# [Excerpt to read]
● ● ● ●

Panel gives students advice in nursing

By Cristal Gomez

“Walking the red carpet” to a successful nursing career with star guest Taquita Love brought nurses in the field giving advice to future nurses.  

“The Nursing Pub” founded by Mona Clayton brought together the event with the help of the director of community engagement, John King. Bringing colleges and programs the nursing students may apply for experience and expand their knowledge. One of the programs is Cope Health Scholars, this program is partnered with Kaiser Permanente.

Roya Mirilavassani, regional manager of Cope Health went to encourage students to join the program. Cope Health allows the student to gain clinical experience while working alongside nurses and physicians. In order to apply for the program students must be enrolled at an accredited college or university and be at least 18 years old.  

“Allowing the students to have the exposure of the field is important. This allows the students to see what department of nursing they want to focus on. Some of the scholars who do the program begin to have connections within Kaiser and get a job once they graduate,” Mirilavassani said.

During the conference Jorge Castillo who is the human resource specialist for the city of Carson. Castillo gave advice on how to go properly dressed for an interview and what to say.

“When anyone walks into an interview, go in with a smile. Ladies, don’t wear the same dress you would take to the club. Gentlemen, make sure you iron your clothes and no stains are on the clothing. Looking presentable is very important and doing research about the company is crucial as well. Don’t get discouraged if you didn’t receive the job. Have an elevator speech memorized, this will help answer one of the questions an employer may ask.,” Castillo said.

The panel discussion included Maury Hopkins, Melody Hoggro-Harvey, Anthony L. Hines, Taquita Love and Mona Clayton. Each individual has a job within the nursing fields ranging from pediatric oncology to neuropsychiatry. In the discussion, students were able to ask the panelists question regarding the field. Erica Portillo, a nursing student, asked “Has anyone in the panel ever been confronted a situation regarding their race?”

Love responded to Portillo’s question, “Sadly, I have but it is something that you have to grow a tough skin for. I wasn’t use to patients not wanting me as their nurse because of my color. At the end of the day, you’re there to make sure they get the help they need. You tried to help them but they didn’t want your help.”

Itzel Martinez a nursing student at Pasadena City College, is part of Cope Health Scholars.

“This is my first conference for nursing, it was honestly very informative. I learned about how to properly dress for an interview. I am glad I was able to get this information since I have an interview coming soon. The main message I got from the entire conference is to never give up, no matter what happens don’t let small things get to you. A nurses job is to help others and that is what I plan on doing,” Martinez said.

● ● ● ●

# [Material supplied]
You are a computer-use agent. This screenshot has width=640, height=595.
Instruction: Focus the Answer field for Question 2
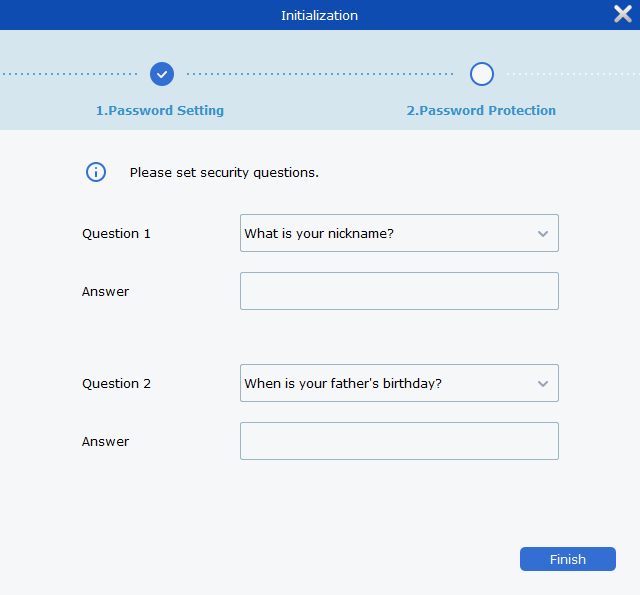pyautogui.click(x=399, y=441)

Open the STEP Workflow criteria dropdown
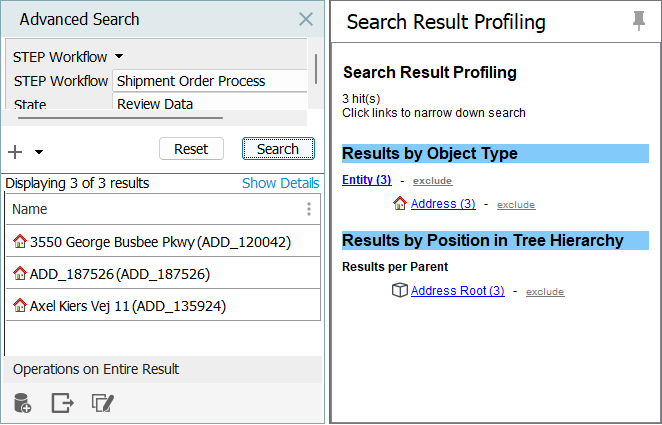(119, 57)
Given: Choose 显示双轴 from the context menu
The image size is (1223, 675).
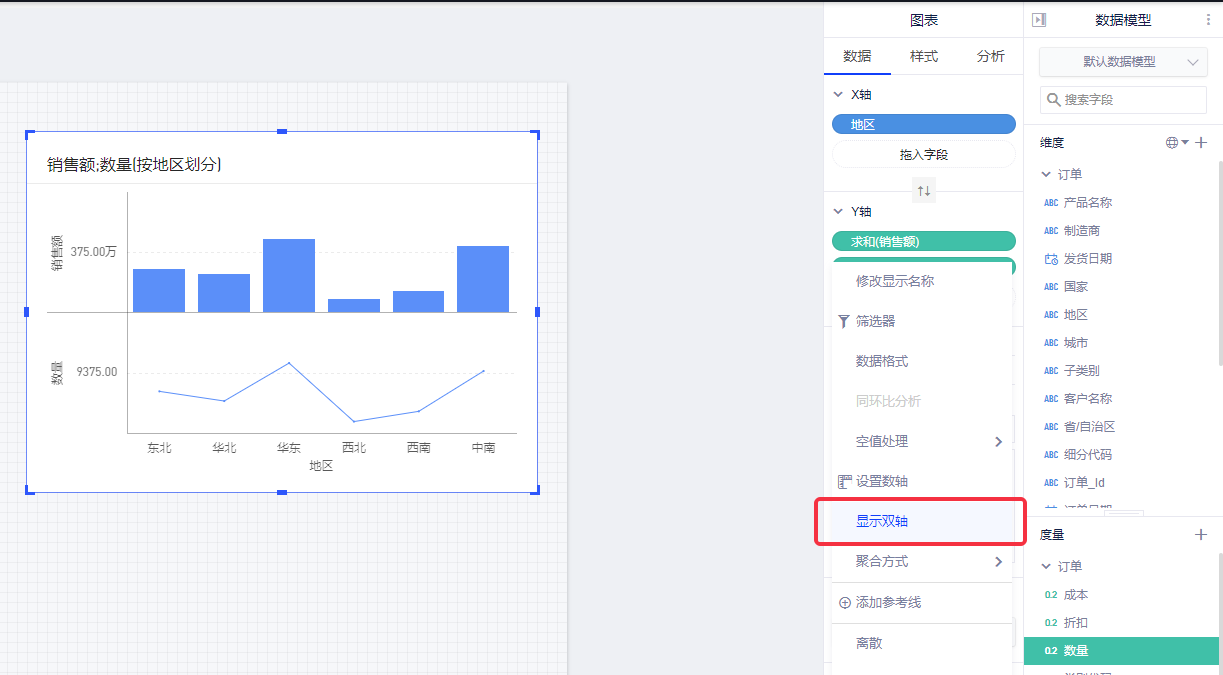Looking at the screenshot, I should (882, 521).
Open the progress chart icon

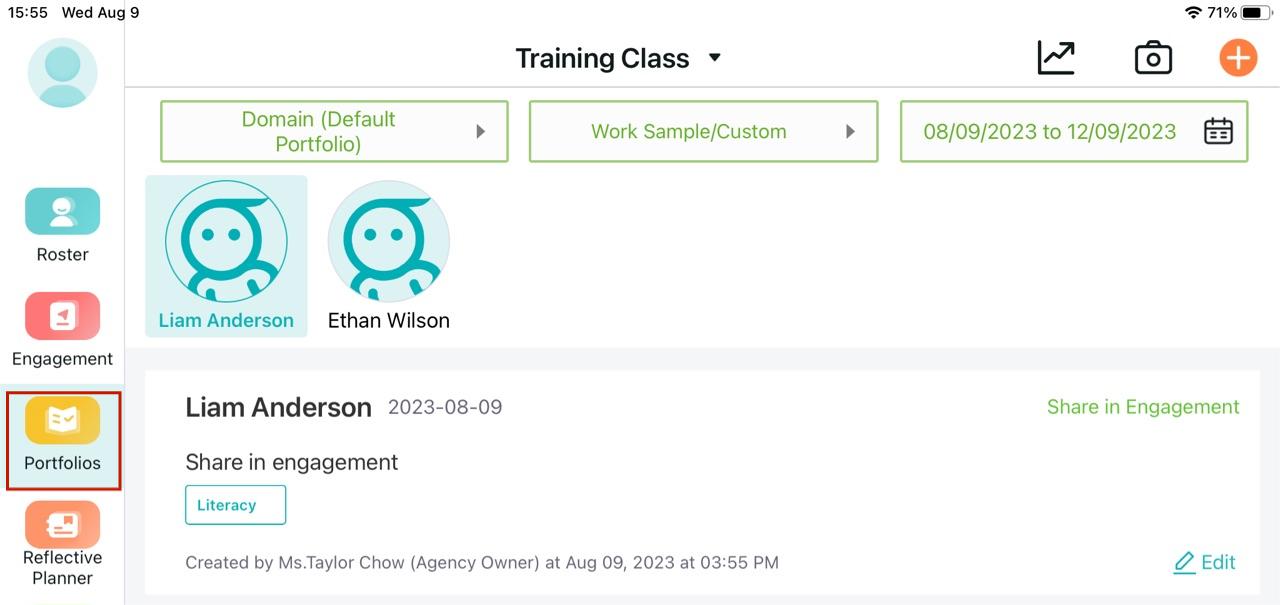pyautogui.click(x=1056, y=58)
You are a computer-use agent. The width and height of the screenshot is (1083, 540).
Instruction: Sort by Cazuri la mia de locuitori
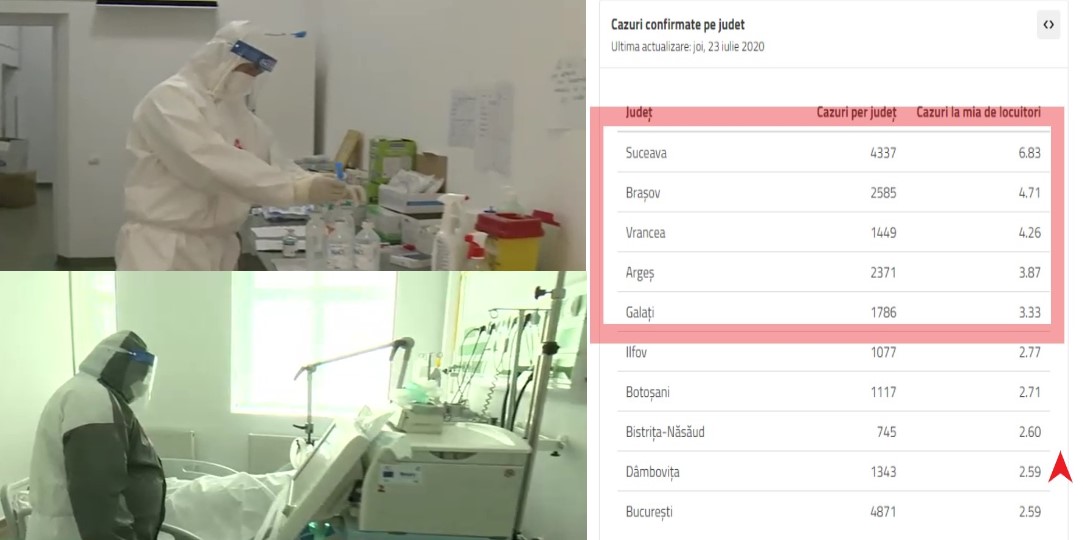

● ● ● ●

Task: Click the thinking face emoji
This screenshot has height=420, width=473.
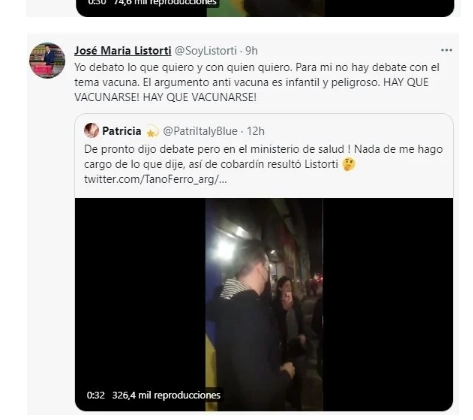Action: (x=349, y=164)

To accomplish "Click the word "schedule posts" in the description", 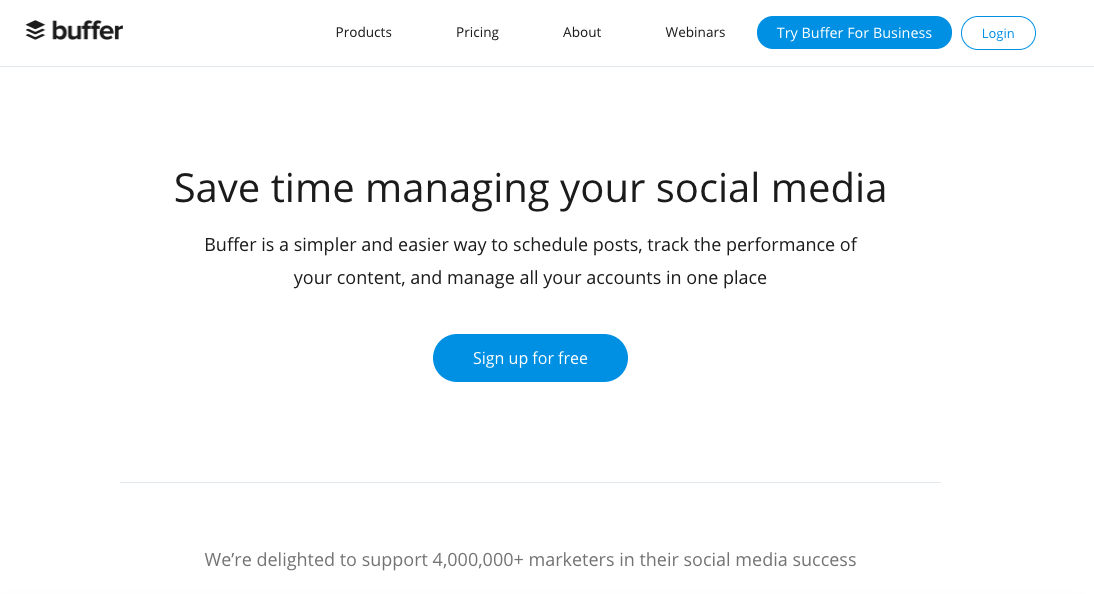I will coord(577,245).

● ● ● ●

# [Exercise instructions]
1. List the five people the nursing panel article names as taking part in the panel discussion.
2. Write out the passage of the nursing panel article from "Panel gives students" up to and including "to future nurses.", with no changes.

# [Answers]
1. Maury Hopkins, Melody Hoggro-Harvey, Anthony L. Hines, Taquita Love, Mona Clayton

2.
Panel gives students advice in nursing

By Cristal Gomez

“Walking the red carpet” to a successful nursing career with star guest Taquita Love brought nurses in the field giving advice to future nurses.